Everything That You Need to Know About Chapter 13- Bankruptcy

Chapter 13 bankruptcy in Florida is also referred to as Wage Earner’s plan. It allows people with regular income to generate a plan to repay their debts. This chapter allows debtors to extend a repayment plan to make regular installments to the creditors over the course of a specific period (three to five years).

If the debtor’s income is less than the applicable median, then the plan will be valid for three years unless a longer period is provided by the court. If the income is higher than the applicable state median, this plan can be five years long. In no case will be the plan extended over the five year period.

Bankruptcy
Bankruptcy

How Chapter 13 Functions?

Chapter 13 commence by filing a bankruptcy petition in the court where the debtor resides. The debtor must file certain document including –

  • Assets and liabilities schedules.
  • Latest income and expenditure schedule.
  • Executory contracts and unexpired leases.
  • Statement of finance.

The debtor should also submit a certificate of credit counseling along with a copy of the debt repayment plan and income evidence. The individual should also offer the trustee a copy of the tax return.

A couple can file a joint petition. The court typically charges a case filing fee of USD 235 and USD 75 as a miscellaneous administrative fee. The fee is paid to the clerk during the filing; however, if the court grants permission, the debtor can pay the fees in installment.

Once a debtor has filed a petition of Chapter 13, the court appoints a trustee to administrate the case. The trustee assesses the case and acts as an agent who collects the payment from the debtor and distributes it to creditors. While a majority of the collection action is stopped after filing Chapter 13, some debt collection action remains open.

During the stay period, collectors cannot take any action against debtors. Additionally, unless creditors have the authority from the court, they cannot take collection action against the co-debtor as well. The stay also protects the debtor’s home from foreclosure.

Eligibility for Chapter 13

Any individual inducting self-employed or owner of the unincorporated business is eligible to obtain the benefits of Chapter 13. However, the unsecured debt should less than USD 394, 725, and the number of secured debts should be less than USD 1,184,200. A partnership firm or corporation is not eligible to become Chapter 13 debtor.

Furthermore, an individual cannot access this relief plan if, during the bankruptcy proceeding of 180 days, a petition was dismissed due to the willful failure of the debtor to make an appearance on the court or comply with orders.

An individual cannot be a debtor under Chapter 13 unless with the 180 days of filing bankruptcy acquired credit counseling from a certified counseling agency.

Benefits Offered by Chapter 13

Chapter 13 essentially allows an individual to protect their home from foreclosure in case of bankruptcy.
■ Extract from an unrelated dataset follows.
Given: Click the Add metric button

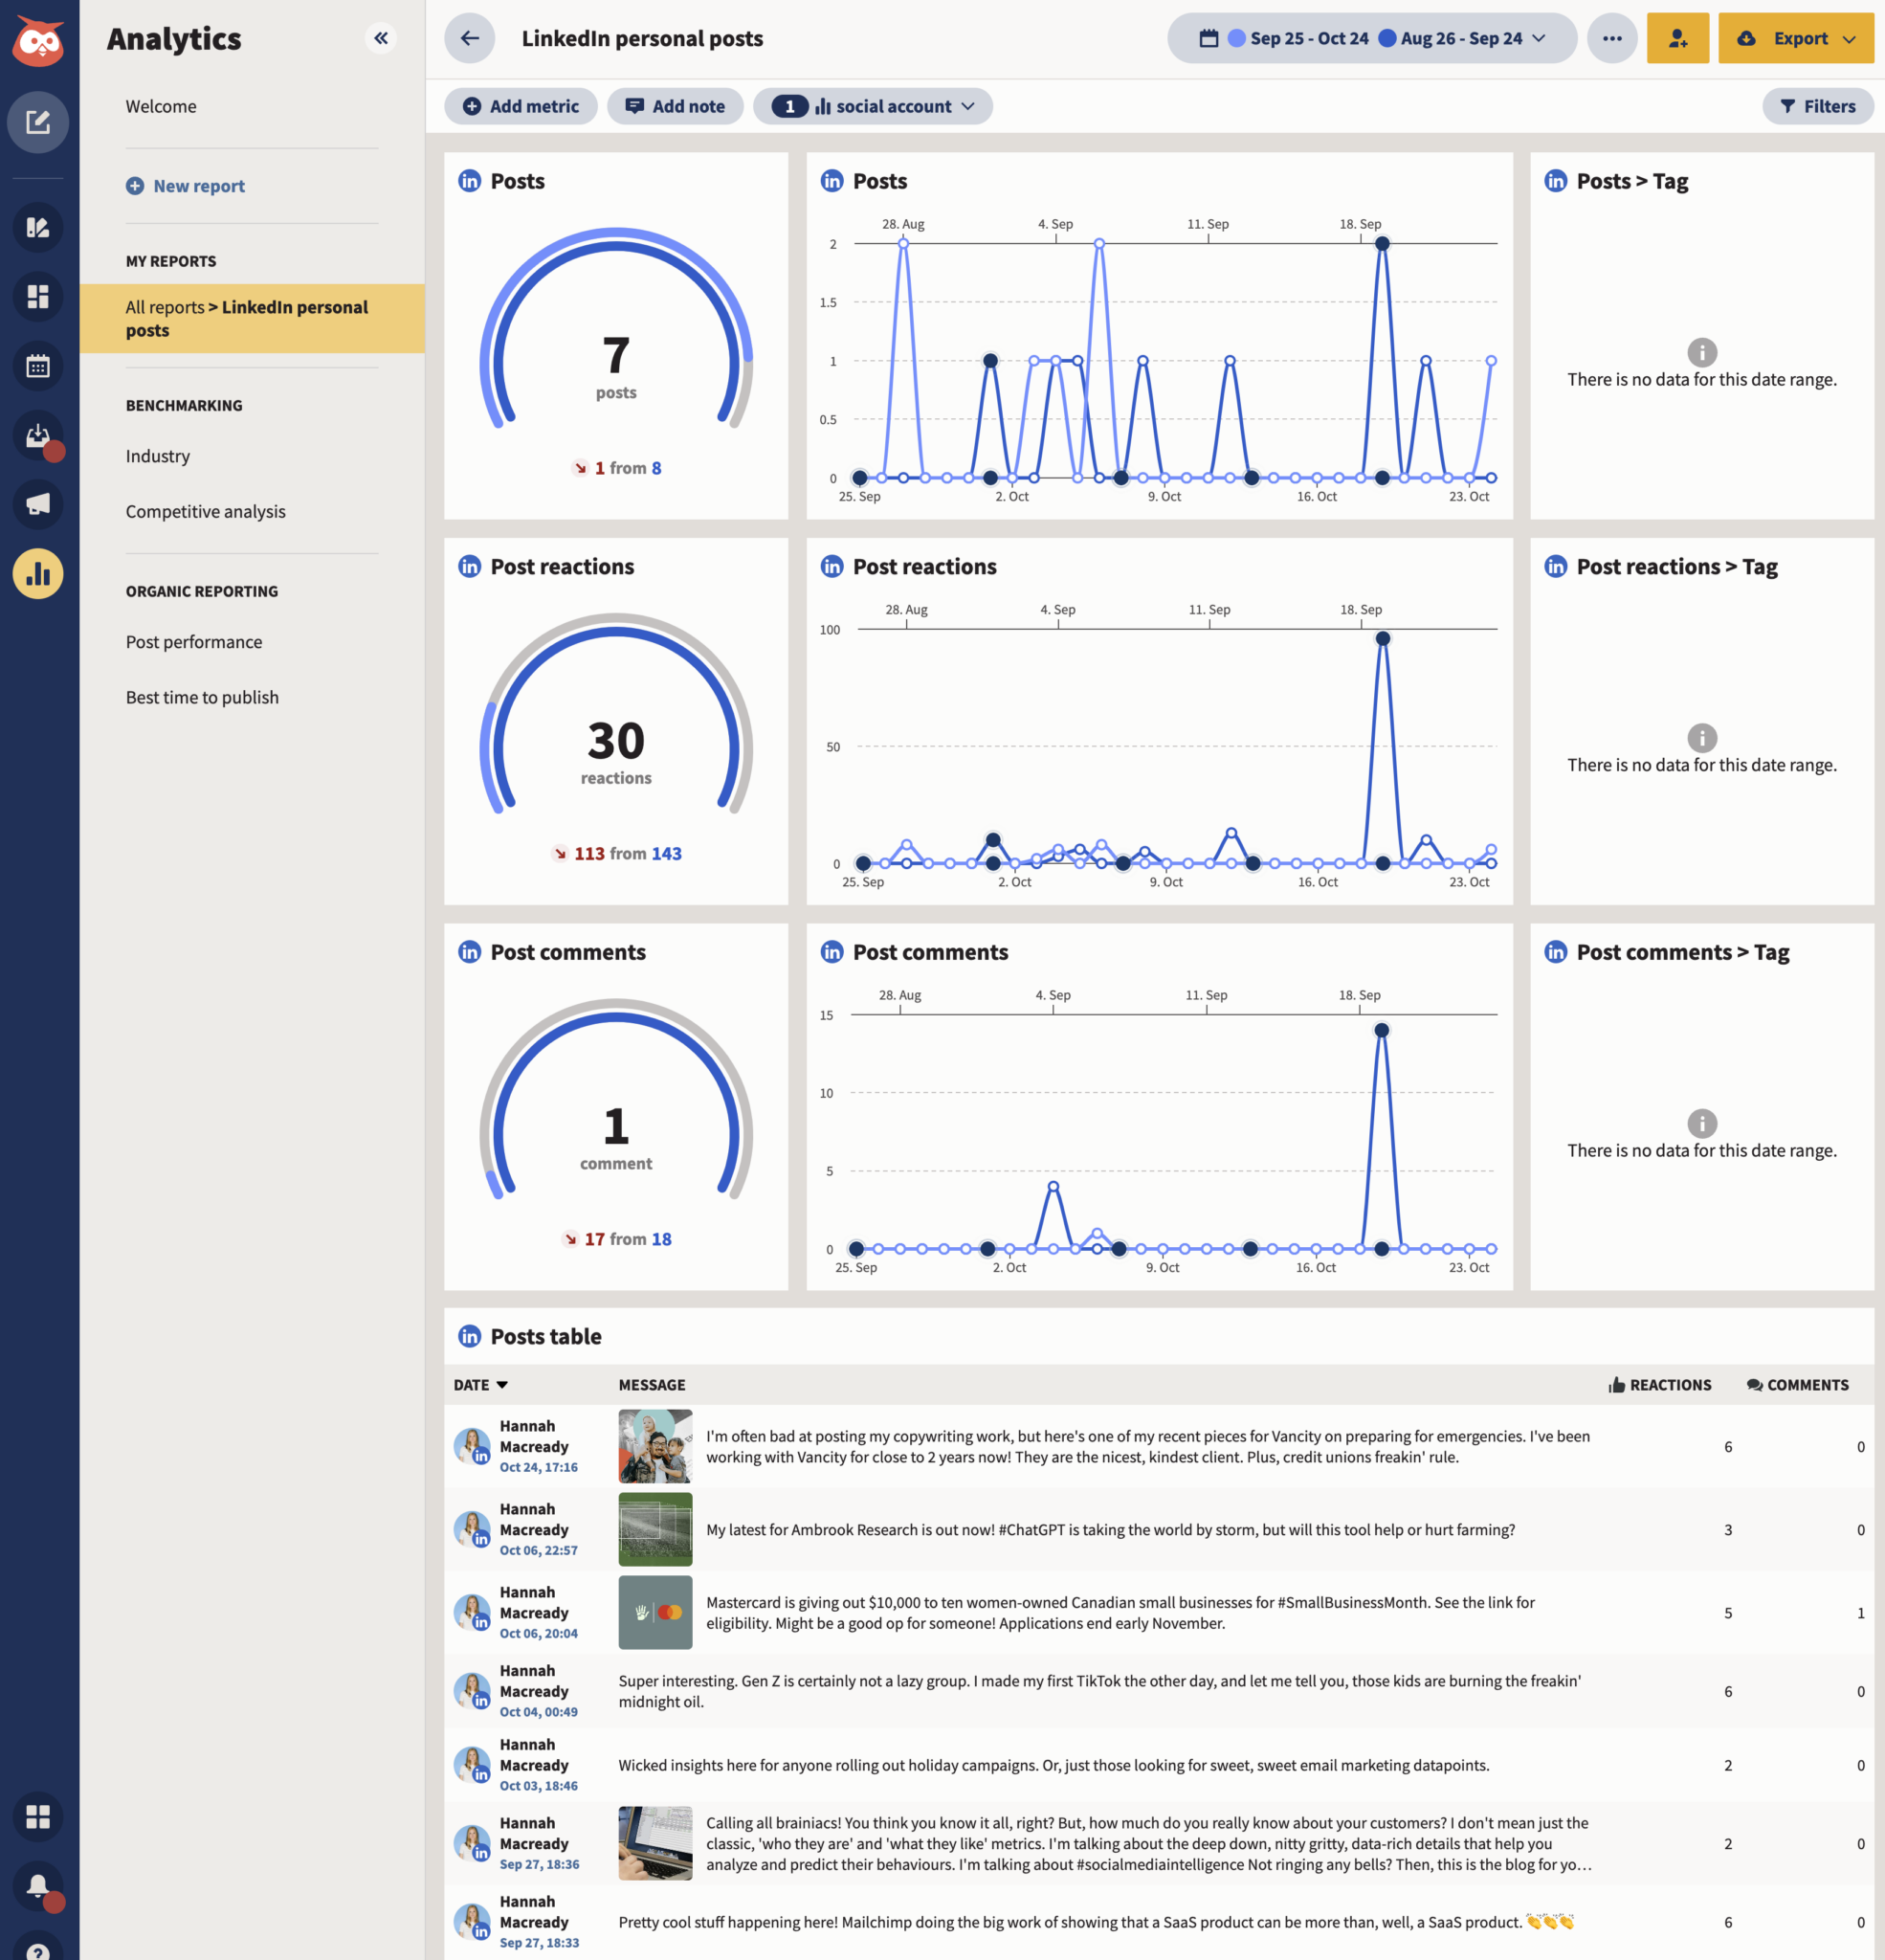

Filing under this chapter, a person can stop the seizing proceeding may remedy aberrant mortgage payment in a specific time period.
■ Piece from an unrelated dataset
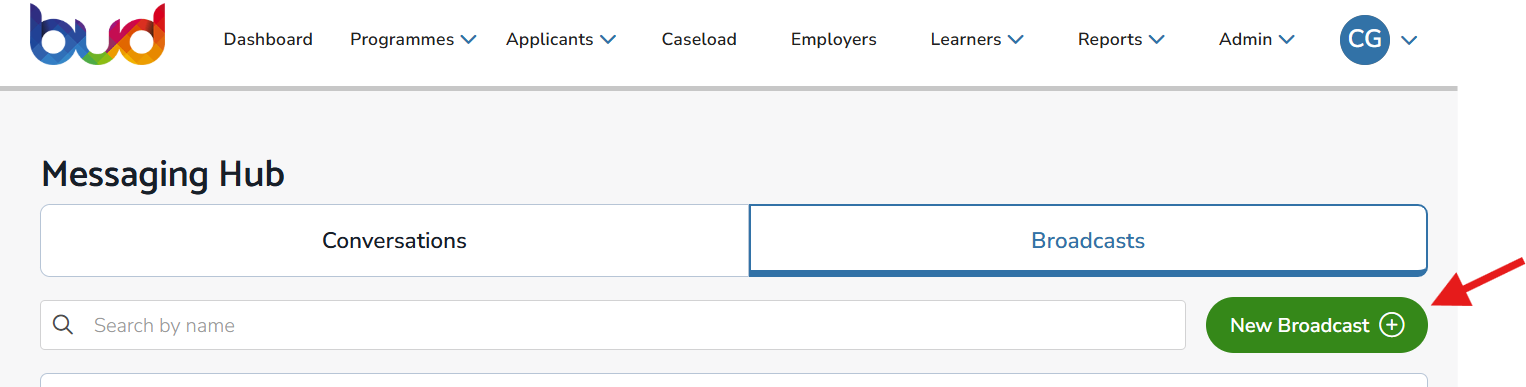Click the Bud logo

97,36
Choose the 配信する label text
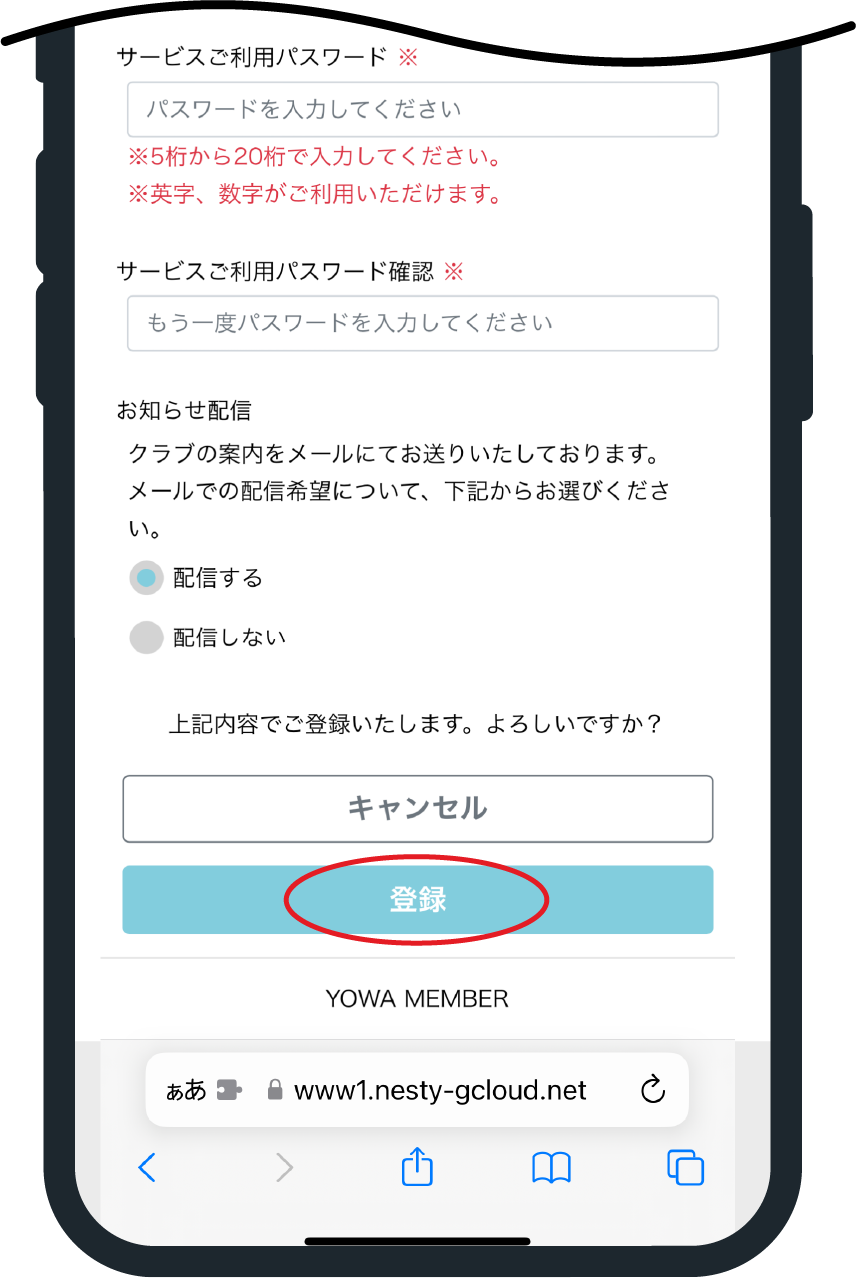Screen dimensions: 856x1278 (218, 578)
During the time when Chapter 13 is in effect, the individual has to make full repayment of the mortgage that is due. Furthermore, Chapter 13 allows people to reschedule their secured debts and extend them over the course of life of this plan. This lowers the overall payment.

Final Words

Chapter 13 encompasses a special provision that safeguards third parties who are co-signer of the debts.

This plan works as a consolidation loan in which a person makes repayment the plan’s trustee who, in turn, distributes the amount to the creditors. The debtor will not have any direct contact with his or her creditors.